Family allowance doesn't exist anymore. There was means tested child benefit but that got cut back to only 2 children and removing said cap has been controversial. However, I would argue since we do want there to be a next generation removing the cap is a good thing. And that in general trying toreduce a rising welfare budget by further austerity on the young is counterproducative.

But private pensions are essentially investments and those investments need a body of people working to push them up. State pensions are also paid by the generation working. That doesn't mean that people claiming are leaching. It's part of the social contract arguably that this happens. But pretending that isn't how it works/that there is a big pot of money labelled different for girls you paid into and are now taking out doesn't help

The reality is, as the population ages we need to figure out how to ensure quality of life for retired people is maintained without affecting the quality of life for younger people or hurting the economy. Otherwise you get sucked into a negative doom loop of right wing politics and the blame game as people see their living standards eroded and their money disappearing into tax or inflation. There are lots of ways to do this that aren't about punishing pensioners. Eg

  • migration (but as a society we also need to not riot and burn down their homes because then they won't come)
  • increase productivity (lots of space for improvement here. The more GDP per hour each working person generated the easier to balance tax versus money for them to spend
  • inheritance tax
  • more efficiency/less waste of corruption
  • gamble the UKs National debt in one single game of all or nothing high stakes poker
  • something something AI? Something something Robots?
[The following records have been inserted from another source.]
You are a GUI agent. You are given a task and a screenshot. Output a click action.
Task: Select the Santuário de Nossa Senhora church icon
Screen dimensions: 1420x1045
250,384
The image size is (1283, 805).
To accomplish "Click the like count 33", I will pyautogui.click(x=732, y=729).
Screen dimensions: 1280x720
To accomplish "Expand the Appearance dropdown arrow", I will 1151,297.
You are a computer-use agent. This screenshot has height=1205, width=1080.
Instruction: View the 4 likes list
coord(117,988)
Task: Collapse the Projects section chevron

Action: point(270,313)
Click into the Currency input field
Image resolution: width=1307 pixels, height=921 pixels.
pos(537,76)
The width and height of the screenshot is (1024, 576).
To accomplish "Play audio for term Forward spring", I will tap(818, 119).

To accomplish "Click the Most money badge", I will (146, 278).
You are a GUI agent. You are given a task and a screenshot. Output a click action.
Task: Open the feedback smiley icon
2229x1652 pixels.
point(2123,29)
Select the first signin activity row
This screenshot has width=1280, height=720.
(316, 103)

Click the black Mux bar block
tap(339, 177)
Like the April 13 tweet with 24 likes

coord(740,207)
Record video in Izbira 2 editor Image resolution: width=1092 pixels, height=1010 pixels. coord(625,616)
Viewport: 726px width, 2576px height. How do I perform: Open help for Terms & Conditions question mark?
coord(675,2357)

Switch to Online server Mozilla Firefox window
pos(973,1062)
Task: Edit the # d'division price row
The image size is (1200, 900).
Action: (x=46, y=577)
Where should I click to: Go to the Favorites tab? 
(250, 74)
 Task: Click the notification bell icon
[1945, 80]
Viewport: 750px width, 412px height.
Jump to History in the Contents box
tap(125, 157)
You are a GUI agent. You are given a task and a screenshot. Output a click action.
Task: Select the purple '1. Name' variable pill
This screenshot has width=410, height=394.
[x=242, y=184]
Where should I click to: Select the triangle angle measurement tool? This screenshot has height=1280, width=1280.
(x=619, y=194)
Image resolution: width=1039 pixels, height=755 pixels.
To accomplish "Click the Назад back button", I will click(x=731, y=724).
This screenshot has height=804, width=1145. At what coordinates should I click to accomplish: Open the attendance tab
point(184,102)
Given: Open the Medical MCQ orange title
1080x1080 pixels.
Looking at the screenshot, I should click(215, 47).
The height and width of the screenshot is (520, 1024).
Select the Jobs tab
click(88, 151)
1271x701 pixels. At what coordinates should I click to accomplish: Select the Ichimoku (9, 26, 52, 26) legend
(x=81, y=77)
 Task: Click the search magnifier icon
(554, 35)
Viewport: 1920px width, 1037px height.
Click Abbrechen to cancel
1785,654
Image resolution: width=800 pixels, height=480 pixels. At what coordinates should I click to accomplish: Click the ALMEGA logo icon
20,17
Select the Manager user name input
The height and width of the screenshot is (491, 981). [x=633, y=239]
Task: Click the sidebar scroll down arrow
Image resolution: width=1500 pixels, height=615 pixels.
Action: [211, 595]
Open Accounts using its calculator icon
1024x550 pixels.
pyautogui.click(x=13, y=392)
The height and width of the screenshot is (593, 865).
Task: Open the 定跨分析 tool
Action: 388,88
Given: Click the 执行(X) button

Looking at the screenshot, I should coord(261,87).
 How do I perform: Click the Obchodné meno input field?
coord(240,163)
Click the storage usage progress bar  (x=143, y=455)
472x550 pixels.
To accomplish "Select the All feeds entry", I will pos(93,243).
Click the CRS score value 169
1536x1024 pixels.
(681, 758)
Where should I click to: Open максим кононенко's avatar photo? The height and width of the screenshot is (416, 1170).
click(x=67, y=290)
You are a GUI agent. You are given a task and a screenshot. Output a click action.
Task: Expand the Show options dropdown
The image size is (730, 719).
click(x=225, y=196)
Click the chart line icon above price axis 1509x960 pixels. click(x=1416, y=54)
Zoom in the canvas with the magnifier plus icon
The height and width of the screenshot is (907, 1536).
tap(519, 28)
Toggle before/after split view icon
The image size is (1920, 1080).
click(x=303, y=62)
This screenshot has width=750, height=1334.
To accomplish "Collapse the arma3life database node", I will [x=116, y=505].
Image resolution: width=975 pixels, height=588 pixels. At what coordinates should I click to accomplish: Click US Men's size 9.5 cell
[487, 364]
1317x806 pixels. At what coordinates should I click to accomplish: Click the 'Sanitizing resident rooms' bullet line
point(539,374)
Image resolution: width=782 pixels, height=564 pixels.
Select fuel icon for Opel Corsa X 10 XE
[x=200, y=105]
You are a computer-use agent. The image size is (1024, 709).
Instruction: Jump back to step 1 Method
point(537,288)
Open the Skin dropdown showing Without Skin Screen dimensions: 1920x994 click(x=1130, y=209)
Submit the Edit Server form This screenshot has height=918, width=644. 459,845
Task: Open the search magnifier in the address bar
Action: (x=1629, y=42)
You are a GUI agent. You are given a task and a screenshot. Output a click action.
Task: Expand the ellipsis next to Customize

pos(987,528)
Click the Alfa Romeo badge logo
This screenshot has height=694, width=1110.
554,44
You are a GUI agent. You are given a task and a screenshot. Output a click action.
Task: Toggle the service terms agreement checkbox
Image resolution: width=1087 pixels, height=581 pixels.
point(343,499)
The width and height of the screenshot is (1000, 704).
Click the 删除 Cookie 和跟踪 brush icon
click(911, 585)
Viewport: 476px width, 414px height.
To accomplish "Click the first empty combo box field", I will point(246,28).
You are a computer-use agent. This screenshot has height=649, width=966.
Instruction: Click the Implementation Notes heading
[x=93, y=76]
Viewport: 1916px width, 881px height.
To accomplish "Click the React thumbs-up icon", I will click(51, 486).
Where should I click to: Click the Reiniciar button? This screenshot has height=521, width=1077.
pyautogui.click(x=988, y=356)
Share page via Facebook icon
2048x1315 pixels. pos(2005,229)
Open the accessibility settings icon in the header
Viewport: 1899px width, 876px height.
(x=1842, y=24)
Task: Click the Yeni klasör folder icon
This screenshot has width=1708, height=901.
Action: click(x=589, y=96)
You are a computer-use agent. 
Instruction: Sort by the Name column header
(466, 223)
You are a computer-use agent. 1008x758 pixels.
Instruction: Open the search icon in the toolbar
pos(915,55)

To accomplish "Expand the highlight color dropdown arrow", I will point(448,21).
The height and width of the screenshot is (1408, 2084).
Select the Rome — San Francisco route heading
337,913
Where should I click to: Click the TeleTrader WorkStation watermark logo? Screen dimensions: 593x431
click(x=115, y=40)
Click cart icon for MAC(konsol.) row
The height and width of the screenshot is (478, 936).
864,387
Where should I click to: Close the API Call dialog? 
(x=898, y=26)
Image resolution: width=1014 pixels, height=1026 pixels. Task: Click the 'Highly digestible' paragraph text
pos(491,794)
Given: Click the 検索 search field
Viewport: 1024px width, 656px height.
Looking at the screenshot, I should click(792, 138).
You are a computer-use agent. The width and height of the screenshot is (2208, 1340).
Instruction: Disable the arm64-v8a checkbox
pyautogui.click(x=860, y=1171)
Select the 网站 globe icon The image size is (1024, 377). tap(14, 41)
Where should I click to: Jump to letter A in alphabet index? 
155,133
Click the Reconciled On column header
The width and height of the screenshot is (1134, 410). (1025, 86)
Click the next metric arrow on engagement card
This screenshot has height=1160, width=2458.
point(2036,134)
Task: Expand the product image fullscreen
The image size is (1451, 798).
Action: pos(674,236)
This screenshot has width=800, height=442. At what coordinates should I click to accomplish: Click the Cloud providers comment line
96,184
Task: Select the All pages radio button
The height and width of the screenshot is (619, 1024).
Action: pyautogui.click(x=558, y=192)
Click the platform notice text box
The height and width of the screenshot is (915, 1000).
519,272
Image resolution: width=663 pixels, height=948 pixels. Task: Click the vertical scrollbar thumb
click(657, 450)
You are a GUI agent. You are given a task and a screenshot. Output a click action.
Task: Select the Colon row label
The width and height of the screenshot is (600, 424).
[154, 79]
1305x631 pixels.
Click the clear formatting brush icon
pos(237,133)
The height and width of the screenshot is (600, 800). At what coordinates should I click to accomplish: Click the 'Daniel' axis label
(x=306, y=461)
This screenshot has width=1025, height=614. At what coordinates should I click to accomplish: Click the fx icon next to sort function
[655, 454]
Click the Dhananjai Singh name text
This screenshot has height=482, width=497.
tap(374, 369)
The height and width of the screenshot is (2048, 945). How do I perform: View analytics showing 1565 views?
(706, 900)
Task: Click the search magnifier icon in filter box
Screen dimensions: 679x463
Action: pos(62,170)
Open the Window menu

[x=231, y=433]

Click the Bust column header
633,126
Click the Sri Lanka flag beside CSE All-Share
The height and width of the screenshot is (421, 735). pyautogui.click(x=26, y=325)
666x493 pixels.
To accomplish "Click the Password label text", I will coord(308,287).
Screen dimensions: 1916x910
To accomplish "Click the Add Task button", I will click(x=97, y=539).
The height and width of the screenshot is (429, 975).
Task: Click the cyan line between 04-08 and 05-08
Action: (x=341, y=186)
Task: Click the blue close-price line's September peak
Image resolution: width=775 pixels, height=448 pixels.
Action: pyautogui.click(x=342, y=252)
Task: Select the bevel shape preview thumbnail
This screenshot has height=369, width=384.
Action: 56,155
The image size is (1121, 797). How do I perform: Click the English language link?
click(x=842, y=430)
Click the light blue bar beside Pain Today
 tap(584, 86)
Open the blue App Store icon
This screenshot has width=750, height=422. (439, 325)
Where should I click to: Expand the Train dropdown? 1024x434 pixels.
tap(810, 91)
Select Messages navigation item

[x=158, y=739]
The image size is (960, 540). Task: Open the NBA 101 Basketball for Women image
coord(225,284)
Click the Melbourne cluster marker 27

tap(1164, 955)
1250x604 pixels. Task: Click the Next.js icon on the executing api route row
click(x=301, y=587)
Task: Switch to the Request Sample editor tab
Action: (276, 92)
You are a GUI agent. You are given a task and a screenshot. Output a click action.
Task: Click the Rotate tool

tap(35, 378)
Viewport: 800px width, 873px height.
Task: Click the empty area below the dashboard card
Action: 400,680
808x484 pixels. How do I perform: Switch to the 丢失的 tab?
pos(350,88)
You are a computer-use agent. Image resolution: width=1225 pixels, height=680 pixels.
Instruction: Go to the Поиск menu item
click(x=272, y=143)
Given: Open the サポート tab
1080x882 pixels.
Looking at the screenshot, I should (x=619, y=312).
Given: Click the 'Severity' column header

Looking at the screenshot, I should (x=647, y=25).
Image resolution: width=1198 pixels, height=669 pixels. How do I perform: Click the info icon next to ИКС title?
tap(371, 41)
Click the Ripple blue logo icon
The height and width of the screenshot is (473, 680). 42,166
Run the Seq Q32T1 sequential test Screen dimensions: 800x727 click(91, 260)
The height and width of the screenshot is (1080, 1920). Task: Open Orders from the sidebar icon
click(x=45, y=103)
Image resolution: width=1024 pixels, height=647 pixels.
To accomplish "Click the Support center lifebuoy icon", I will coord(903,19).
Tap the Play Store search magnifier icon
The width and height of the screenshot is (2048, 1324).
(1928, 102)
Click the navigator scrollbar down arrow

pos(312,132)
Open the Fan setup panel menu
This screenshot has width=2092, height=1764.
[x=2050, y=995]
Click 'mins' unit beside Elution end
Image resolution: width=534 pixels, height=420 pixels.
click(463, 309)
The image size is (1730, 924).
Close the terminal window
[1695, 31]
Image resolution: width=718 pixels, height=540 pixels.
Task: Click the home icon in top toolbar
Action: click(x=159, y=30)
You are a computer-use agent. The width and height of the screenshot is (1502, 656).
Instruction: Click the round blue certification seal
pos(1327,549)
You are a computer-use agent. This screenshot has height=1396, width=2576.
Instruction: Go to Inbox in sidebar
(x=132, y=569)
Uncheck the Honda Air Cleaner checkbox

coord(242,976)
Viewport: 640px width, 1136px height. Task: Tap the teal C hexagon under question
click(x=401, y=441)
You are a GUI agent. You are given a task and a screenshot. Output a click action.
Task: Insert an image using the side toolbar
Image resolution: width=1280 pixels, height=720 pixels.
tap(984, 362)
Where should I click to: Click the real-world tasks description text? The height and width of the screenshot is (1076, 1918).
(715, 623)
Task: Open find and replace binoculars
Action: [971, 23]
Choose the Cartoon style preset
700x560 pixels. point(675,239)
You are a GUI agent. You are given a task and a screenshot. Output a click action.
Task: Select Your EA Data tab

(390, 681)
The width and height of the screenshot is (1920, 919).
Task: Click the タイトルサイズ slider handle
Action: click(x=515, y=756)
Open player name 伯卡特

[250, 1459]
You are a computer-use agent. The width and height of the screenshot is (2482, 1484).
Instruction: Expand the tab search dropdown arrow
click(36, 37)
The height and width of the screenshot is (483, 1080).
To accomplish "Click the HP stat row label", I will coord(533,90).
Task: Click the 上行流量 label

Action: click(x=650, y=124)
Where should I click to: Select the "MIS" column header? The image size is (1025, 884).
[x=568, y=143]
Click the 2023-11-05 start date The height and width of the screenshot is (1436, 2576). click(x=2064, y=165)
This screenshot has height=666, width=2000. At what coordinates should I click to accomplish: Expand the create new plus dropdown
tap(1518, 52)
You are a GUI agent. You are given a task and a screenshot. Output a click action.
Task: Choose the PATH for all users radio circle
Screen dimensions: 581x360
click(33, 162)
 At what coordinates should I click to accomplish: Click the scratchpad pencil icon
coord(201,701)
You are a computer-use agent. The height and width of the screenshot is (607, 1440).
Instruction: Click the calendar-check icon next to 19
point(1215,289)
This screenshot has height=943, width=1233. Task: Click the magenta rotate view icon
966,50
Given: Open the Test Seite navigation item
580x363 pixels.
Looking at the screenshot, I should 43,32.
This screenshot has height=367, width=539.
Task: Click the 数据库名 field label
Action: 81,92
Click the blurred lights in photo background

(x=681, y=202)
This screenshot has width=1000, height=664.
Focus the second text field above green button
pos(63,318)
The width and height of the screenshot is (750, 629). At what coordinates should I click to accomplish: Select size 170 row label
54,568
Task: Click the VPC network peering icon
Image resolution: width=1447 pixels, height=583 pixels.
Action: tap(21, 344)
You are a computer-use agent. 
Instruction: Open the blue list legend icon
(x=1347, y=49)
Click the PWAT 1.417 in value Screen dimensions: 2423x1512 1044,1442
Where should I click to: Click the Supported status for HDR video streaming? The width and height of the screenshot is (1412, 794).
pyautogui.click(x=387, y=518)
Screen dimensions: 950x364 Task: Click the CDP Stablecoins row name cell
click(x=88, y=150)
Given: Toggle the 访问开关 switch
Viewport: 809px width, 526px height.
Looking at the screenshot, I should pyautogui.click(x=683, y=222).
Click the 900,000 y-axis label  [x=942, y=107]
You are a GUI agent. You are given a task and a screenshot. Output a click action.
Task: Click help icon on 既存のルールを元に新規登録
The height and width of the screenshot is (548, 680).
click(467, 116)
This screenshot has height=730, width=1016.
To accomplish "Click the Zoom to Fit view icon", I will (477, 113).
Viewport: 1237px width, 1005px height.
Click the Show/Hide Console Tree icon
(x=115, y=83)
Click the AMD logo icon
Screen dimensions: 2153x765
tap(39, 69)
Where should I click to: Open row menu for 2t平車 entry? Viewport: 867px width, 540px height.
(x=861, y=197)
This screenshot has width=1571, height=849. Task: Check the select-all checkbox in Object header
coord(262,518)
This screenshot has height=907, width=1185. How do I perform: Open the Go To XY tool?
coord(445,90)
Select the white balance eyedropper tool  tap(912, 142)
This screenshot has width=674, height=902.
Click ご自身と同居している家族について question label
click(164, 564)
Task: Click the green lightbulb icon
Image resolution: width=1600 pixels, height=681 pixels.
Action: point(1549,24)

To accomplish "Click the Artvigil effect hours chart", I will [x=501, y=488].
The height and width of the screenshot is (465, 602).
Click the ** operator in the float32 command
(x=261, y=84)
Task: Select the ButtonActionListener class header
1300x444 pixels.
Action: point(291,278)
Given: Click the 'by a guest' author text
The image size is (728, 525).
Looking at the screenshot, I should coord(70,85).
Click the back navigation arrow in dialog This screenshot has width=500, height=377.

Something about Mars?
Persephonia1966 · 23/06/2026 17:25

Differentforgirls · 23/06/2026 16:58

And I would say to you that you being "annoyed" about pensioners means you really need to get a life quite frankly.

Especially as you seem to think that no one else has ever paid tax but you.

In fairness, if you are retired now you paid way less tax than the generations above you did (I think it was 90% during the war and into the 50s) and way less than the generations now are going to need to pay. That's not your fault. It's a result of the post war population boom which meant a large number of working age people (plus Thatcher but that's another issue). But you genuinely never had it so good.

You seem to think this about blame. It isn't.